Yes. Excel =PV(rate, nper, pmt, fv, type) returns the present value of a TVM stream with the opposite sign convention (positive pmt and fv are treated as inflows, so PV comes out negative). This calculator shows the absolute value. So =PV(0.06/12, 240, 200, 10000, 0) ≈ -30,937.12 matches the worked example with end-of-period payments. With type=1 (beginning-of-period), =PV(0.06/12, 240, 200, 10000, 1) ≈ -31,076.70.

Lump sum or instalments — how do I decide?

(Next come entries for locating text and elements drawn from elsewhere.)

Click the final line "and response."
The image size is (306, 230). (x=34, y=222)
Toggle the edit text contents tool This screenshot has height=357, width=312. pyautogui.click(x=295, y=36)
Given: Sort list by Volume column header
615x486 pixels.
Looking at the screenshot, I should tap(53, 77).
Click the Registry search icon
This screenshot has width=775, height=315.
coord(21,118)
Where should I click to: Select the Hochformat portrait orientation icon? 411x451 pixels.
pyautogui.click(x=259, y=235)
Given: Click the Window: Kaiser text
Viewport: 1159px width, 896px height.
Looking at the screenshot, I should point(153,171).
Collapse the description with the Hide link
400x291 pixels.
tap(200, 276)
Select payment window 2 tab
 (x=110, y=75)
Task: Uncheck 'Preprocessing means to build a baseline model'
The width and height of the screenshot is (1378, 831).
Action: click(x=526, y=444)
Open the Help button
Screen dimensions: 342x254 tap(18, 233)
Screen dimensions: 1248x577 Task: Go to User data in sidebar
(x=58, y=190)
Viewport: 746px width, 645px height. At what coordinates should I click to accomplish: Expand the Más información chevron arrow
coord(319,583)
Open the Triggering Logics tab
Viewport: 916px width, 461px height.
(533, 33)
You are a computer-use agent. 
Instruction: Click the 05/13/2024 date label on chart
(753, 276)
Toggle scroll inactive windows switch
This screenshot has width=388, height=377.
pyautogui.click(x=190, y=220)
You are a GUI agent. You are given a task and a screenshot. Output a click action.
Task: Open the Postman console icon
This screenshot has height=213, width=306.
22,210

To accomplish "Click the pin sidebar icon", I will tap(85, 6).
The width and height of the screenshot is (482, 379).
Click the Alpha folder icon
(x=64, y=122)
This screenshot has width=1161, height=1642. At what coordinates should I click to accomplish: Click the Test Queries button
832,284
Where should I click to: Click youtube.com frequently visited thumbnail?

Compute the present value of the instalment stream at a realistic discount rate and compare it to the lump-sum offer. If the lump sum is larger than the PV of instalments, take the lump sum and invest it yourself. If the PV of instalments is larger, the instalments are the better deal at that rate. Note that this comparison ignores tax, longevity risk, behaviour (will you actually invest the lump sum?), and credit risk on the instalment payer — all of which matter in practice.

What about inflation?

The result is nominal — today's currency units measured against future nominal cash flows. To compute a real present value (in today's purchasing power), subtract your expected inflation rate from the discount rate you enter. A 7% nominal discount rate with 2% expected inflation behaves like about a 5% real rate. Equivalently, you can leave the rate alone and treat all the cash-flow inputs as already inflation-adjusted; just be consistent across all the inputs.